=== 原文材料 ===
直面“少年之恶”!一群14-18岁的少年在这里服刑,39年前的那部《少年犯》在此拍摄

社会热点2024-03-31 09:14:06未知

直面“少年之恶”!一群14-18岁的少年在这里服刑,39年前的那部《少年犯》在此拍摄

上千名少男少女站在操场上,身穿囚服、戴着号牌,男生是清一色光头,女孩则是齐耳短发,眼中是迷茫、不安和警惕……1985年11月23日,电影《少年犯》在上海大光明影院首映,迅速引发讨论,并在全国掀起了观影热潮。


图为电影《少年犯》画面


电影《少年犯》里的表演画面

这是我国第一部反映监狱题材的电影,最大的特点就是故事、演员、场景都是真实的拍摄地是上海市少年犯管教所(2007年更名为上海市未成年犯管教所),演员是在押的少年犯,连传唱度很高的主题曲《心声》,都是由少年犯谱曲和演唱的。影片不仅是1986年度内地票房霸主,还斩获当年的百花奖。


图为上海市未成年犯管教所

“电影的创作背景与当时的社会环境有关。80年代初,未成年犯罪在全部刑事案件中占到了60%以上,现在这个比例已经降到了个位数。”未管所副所长朱克霞说,随着我国未成年人司法体制机制改革的深入,未管所的押犯量明显下降,但罪名更重——被判实刑的未成年犯犯罪情节都是足够严重的。

在直面“恶童”的地方,监狱民警既见证了改变和新生,也看到了执迷不悟和重蹈覆辙。关于“少年之恶”的讨论,除了教育和惩戒,还有更多维度。

“回”字楼里,一个特殊“班级”
=== 数据展示 ===
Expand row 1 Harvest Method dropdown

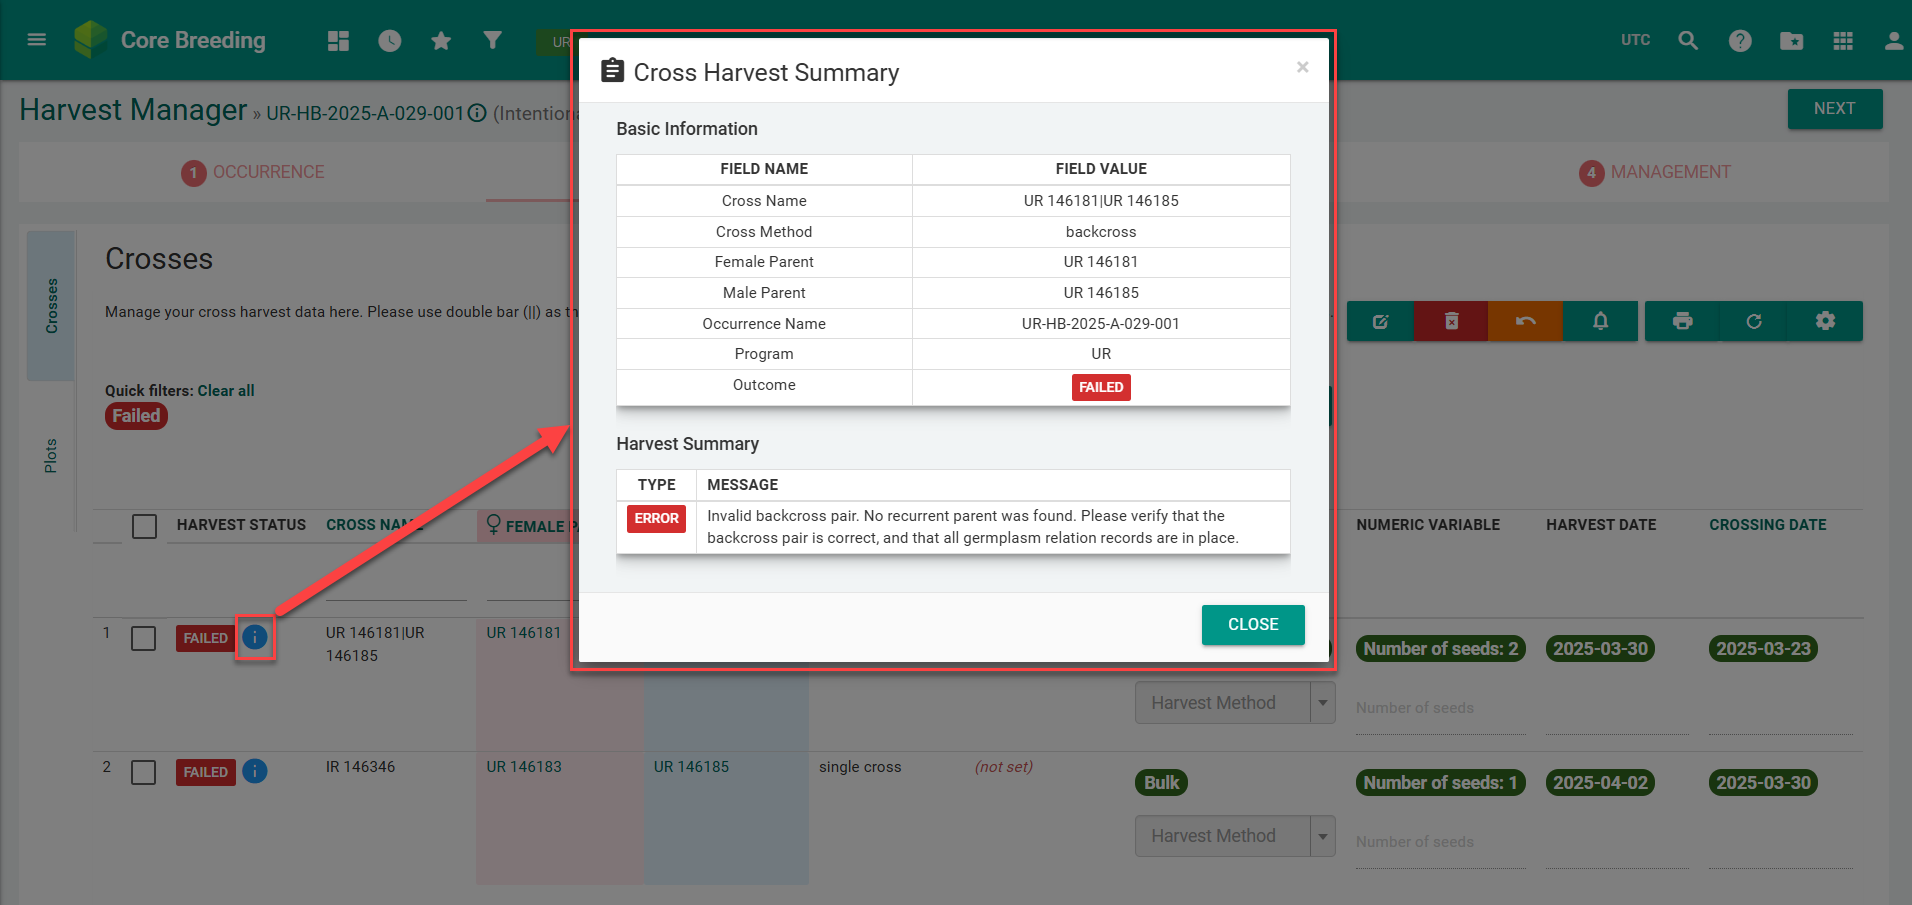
===
[任务说明]
1/ 在关于少年犯管教所的报道中,电影《少年犯》的哪几个方面被称为都是真实的?请逐一列出。
2/ 请接着关于少年犯管教所的报道的结尾往下写,从“回”字楼里那个特殊“班级”写起。
这些数据行与前面那篇报道毫无关联。

[各题答案]
1/ 故事、演员、场景

2/
未管所的监管区呈“回”字形,与楼前的“回”字雕塑呼应。办公室、教室、监房分布在楼面四周,中间是一个标准的篮球场。周三是教育日,一大早,一群男生在球场上打得火热,喊话、传球、转身、投篮,看起来和普通的篮球少年无异,但天蓝色的囚服和围站的警察,始终提示着他们的身份。


图为未管所的回字形雕塑(刘雪妍 摄)

这些少年就是目前在押的所有未成年服刑人员,他们的年龄虽然只有14到18岁,罪名却是强奸、杀人、寻衅滋事、故意伤害等等。“刑期最长的服刑人员小乐(化名),数罪并罚,被判了19年。”一管区管区长李飞说,小乐犯案时只有16岁,还在读初中,因为校园情感纠纷,不仅强奸了女生,还持刀杀害“情敌”,并重伤父亲和老师。

“一面是生理上的急速变化,一面是滞后的心理发展速度,这种不平衡很容易让青少年产生情绪波动。如果缺乏引导和控制,往往会产生负向行为,甚至走上犯罪道路。”李飞发现,很多未成年服刑人员身上都有多组矛盾点:好奇心很强,但认知能力低;精力过剩,但支配力弱;内心自卑敏感,但又很容易冲动等等。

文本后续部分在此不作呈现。